Outre l'intérêt de comprendre les principes et quelques éléments d'histoire de la bio-indication, exposés de manière claire, cette thèse montre de notre point de vue le caractère "work in progress" des constructions de connaissances en hydrobiologie / hydroécologie, avec au sein de la communauté savante beaucoup de débats, à différents niveaux (de la perfectibilité des méthodes à la discussion sur les trajectoires d'équilibre des écosystèmes ou les priorisations en stratégie de conservation / restauration). L'impact réglementaire à effet immédiat de la DCE 2000 et de ses déclinaisons nationales ne cesse donc de surprendre. On a l"impression assez nette que les décisions ont été prises avant de déployer les outils censés les fonder et valider, cela sur un calendrier manquant de réalisme (15 à 30 ans pour rétablir les écosystèmes dans leur état de référence présumé). Le gestionnaire de l'eau se réclame de l'écologie, mais sans forcément prendre la mesure de la complexité du vivant et des systèmes devant répondre à ses normes et ses évaluations.

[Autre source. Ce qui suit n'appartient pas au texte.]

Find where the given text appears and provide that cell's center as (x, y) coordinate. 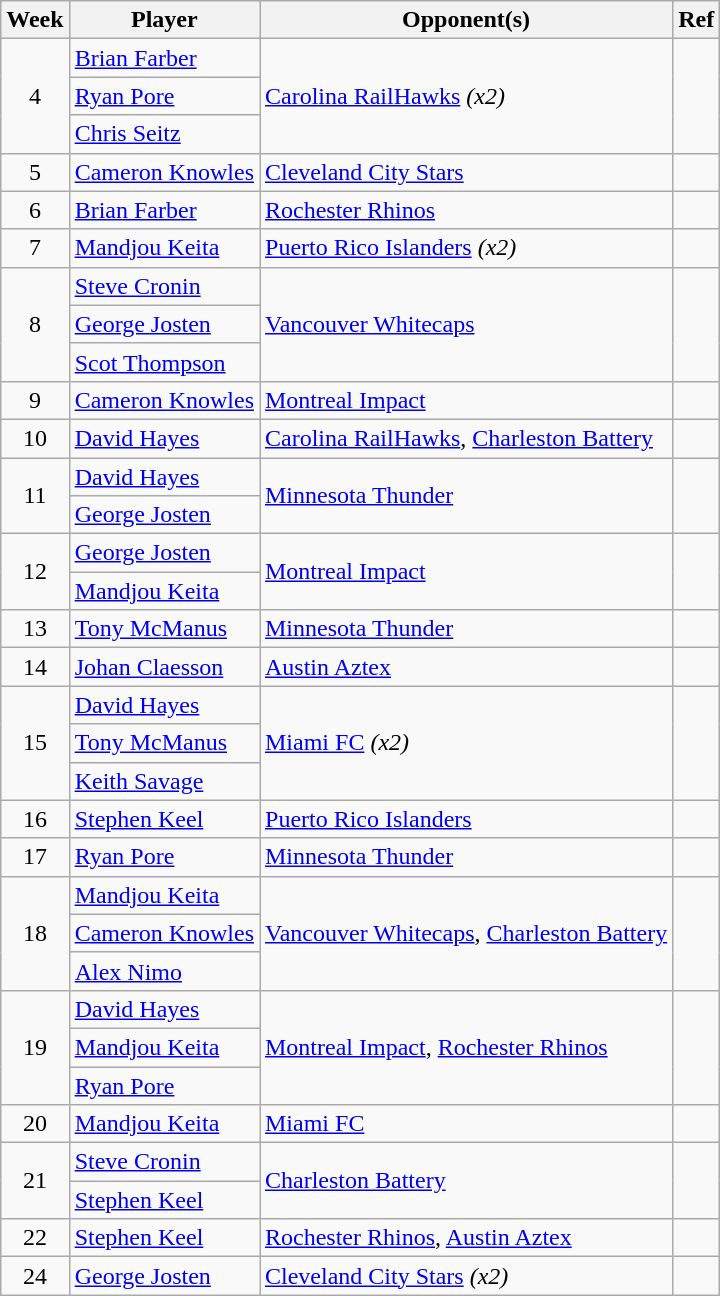
16 (35, 819)
Carolina RailHawks (x2) (466, 96)
Cleveland City Stars (x2) (466, 1276)
Rochester Rhinos (466, 210)
Puerto Rico Islanders (466, 819)
Scot Thompson (164, 362)
Week (35, 20)
15 (35, 743)
Austin Aztex (466, 667)
Cleveland City Stars (466, 172)
22 (35, 1238)
12 (35, 572)
19 (35, 1047)
14 (35, 667)
18 (35, 933)
Charleston Battery (466, 1181)
5 (35, 172)
Player (164, 20)
Chris Seitz (164, 134)
Miami FC (466, 1124)
20 (35, 1124)
13 (35, 629)
Opponent(s) (466, 20)
21 (35, 1181)
17 (35, 857)
Rochester Rhinos, Austin Aztex (466, 1238)
8 (35, 324)
7 (35, 248)
Johan Claesson (164, 667)
Vancouver Whitecaps, Charleston Battery (466, 933)
6 (35, 210)
Puerto Rico Islanders (x2) (466, 248)
10 (35, 438)
4 (35, 96)
11 (35, 496)
Miami FC (x2) (466, 743)
Ref (696, 20)
Carolina RailHawks, Charleston Battery (466, 438)
24 (35, 1276)
Vancouver Whitecaps (466, 324)
9 (35, 400)
Montreal Impact, Rochester Rhinos (466, 1047)
Alex Nimo (164, 971)
Keith Savage (164, 781)
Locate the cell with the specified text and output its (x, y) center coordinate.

Référence : Wiederkehr J (2015), Estimation des incertitudes associées aux indices macroinvertébrés et macrophytes pour l’évaluation de l'état écologique des cours d'eau, thèse, U Strasbourg, École doctorale des Sciences de la terre et environnement, 212 p.

Image : collecte de macro-invertébrés, Photo © Eawag, Elvira Mächler, tous droits réservés.